With new favorites like Modern Family and Glee and older favorites like How I Met Your Mother and The Simpsons dominating the ratings, there’s the little-show-that-could called The Middle that may have slipped off the radar.
Set in the small fictional town of Orson, Indiana, The Middle follows the day-by- lives of the Heck family.
Patricia Heaton (Everybody Loves Raymond) stars as matriarch Frankie, a not-no-successful car salesman at a local car dealership. Neil Flynn (Scrubs) plays her brutally honest and sarcastic husband Mike, who works as a night shift driver who delivers snack cakes. (Mike used to work at a quarry but lost the job when the plant closed for scientific research after he discovered a dinosaur bone there.)

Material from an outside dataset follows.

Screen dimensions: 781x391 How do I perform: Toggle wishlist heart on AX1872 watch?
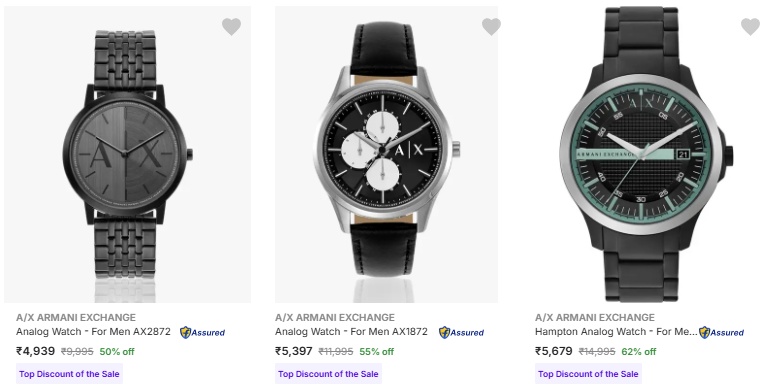pyautogui.click(x=491, y=26)

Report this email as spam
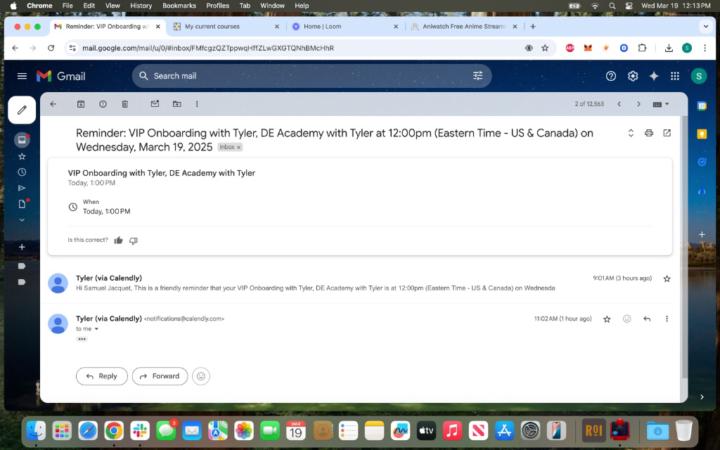tap(103, 104)
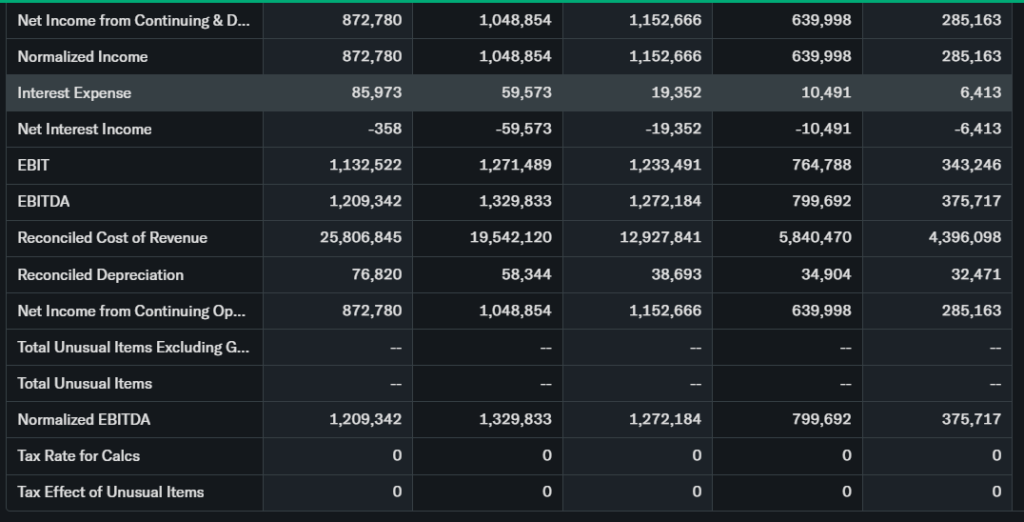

It’s going to be hard for Heaton to get completely away from the Debra Barone character from Everybody Loves Raymond that she made so famous, as her Frankie character isn’t much of a stretch. Yet the character is believable enough to give it a chance. And it’s a far cry (sort of) from her character in the canceled FOX TV series Back to You.
It may also be hard for viewers to forget Flynn as Janitor on Scrubs. It’s as if we finally find out that Janitor’s real name is Mike Heck and that he and his family have moved to the middle of Indiana, as Flynn genuinely delivers his classic funny one-liners here as he did on Scrubs. But his chemistry with Heaton makes his new character feel fresh, new and familiar without being clichéd.

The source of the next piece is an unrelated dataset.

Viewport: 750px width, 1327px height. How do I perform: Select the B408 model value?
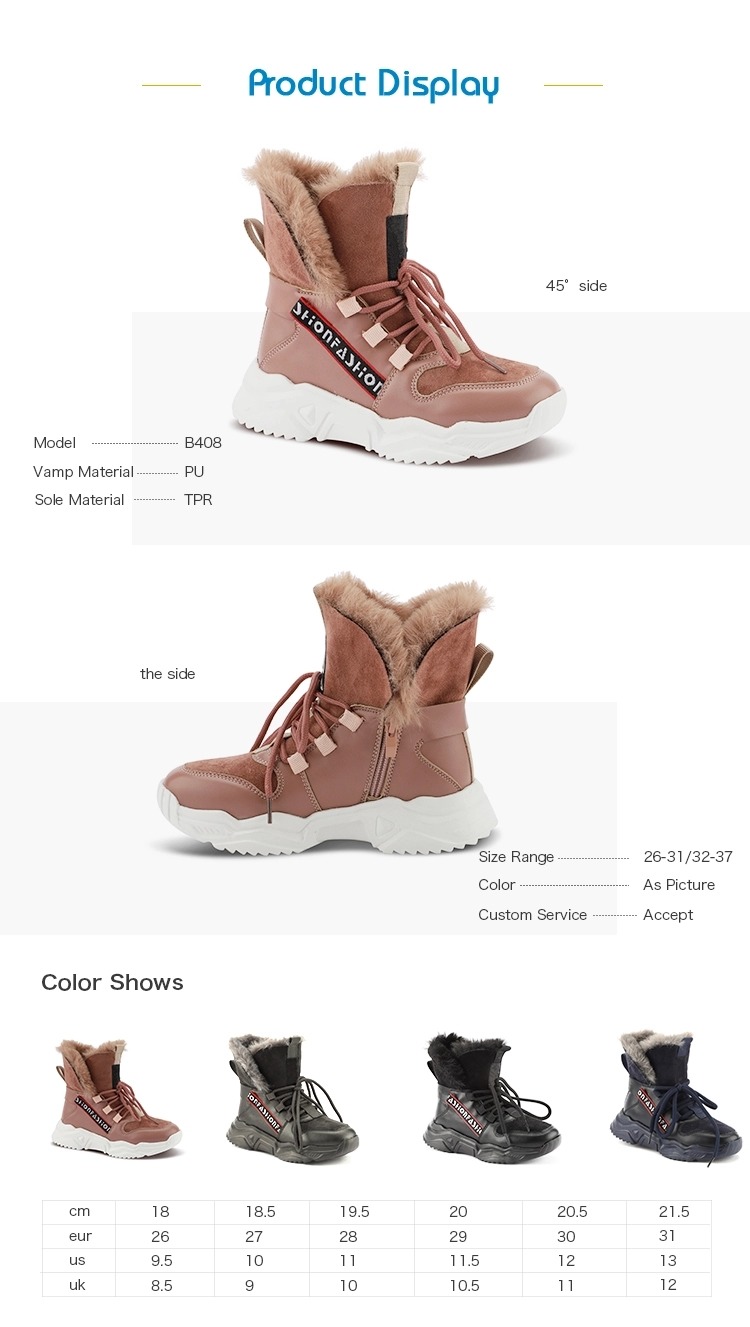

Then there are the Heck kids.
Axl, portrayed by Charlie McDermott (Frozen River), is the teenage son, a jockey, semi-nudist (seriously) and often rebel who occasionally has a soft spot; Eden Sher (Weeds) plays the socially awkward teenage daughter Sue who has tried out for every sport and extracurricular at school known to man without ever being accepted into any of them; and Atticus Shaffer (The Unborn) plays Brick, the bookwork and youngest child who often whispers to himself and considers his backpack his best friend. Oh yeah.
It’s not hard to tell that the assortment of oddball characters here make one hilarious show. But what makes The Middle work so well is that the humor isn’t forced nor does it come off as fake. Just about everything about The Middle seems real (Brick whispering to himself is a bit much, but we’ll let that slide), as if this family of misfits lives next door to you. Or with you.
There’s also no doubt that viewers may feel as if The Middle is Malcolm in the Middle 2.0. Some may even say it’s a rip-off. Yes, it is about a middle-class American family of weirdoes. Yes, there is a mother who screams too much and feels underappreciated by her family. Yes, the youngest child is, for lack of a better word, “unique.” And yes, they endure a plethora of misadventures that they somehow come through by the end of each episode. But there’s no mistake that The Middle is able to stand on its own.
And, according to the Hollywood Reporter, ABC is bringing back The Middle for a second season. Knock on wood in hopes that they don’t change their mind.
Catch The Middle at 8:30 p.m. Wednesdays on ABC.